__WHAT YOU NEED TO DO__. Return each line of the listing that contains the string "label".

━━━━━━━━━━━━━━━━━━━━━━━━━━━━━━

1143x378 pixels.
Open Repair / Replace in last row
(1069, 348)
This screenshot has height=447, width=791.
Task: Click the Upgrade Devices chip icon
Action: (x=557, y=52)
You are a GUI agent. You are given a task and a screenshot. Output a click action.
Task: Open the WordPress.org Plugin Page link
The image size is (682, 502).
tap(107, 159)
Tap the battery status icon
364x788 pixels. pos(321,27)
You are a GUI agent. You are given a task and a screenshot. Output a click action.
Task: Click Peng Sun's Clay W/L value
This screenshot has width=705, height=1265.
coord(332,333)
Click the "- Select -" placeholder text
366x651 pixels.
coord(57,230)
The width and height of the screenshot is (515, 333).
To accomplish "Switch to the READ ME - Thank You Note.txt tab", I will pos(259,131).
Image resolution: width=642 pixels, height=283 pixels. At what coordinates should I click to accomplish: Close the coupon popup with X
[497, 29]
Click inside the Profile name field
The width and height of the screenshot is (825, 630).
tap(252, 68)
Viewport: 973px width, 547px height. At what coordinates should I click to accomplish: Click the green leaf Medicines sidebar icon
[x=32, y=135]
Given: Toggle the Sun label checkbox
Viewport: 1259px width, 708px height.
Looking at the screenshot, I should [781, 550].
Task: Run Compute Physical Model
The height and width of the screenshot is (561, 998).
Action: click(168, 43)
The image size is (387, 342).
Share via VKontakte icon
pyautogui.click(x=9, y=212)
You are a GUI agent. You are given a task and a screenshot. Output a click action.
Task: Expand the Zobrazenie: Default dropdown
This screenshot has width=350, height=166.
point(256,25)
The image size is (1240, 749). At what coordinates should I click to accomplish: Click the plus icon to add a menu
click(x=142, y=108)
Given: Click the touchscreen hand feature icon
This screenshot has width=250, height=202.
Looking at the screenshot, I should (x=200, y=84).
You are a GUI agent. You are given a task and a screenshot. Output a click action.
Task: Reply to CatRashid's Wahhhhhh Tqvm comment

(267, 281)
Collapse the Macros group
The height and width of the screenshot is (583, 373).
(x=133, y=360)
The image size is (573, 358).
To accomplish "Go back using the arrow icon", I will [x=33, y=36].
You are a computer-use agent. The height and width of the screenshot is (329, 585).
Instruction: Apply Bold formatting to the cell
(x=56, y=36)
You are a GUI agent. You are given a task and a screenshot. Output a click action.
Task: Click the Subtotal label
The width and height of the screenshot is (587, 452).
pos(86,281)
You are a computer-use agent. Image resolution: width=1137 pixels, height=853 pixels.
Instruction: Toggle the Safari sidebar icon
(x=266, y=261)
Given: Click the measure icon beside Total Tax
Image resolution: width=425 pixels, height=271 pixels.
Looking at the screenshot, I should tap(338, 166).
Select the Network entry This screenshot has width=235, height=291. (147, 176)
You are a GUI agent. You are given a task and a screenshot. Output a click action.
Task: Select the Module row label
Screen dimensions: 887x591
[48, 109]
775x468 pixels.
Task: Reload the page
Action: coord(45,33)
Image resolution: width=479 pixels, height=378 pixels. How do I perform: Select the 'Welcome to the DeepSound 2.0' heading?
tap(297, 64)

━━━━━━━━━━━━━━━━━━━━━━━━━━━━━━

__SOLVED EXERCISE__.
Given: Toggle the Sun label checkbox
Task: Click the Subtotal label
Task: Select the Module row label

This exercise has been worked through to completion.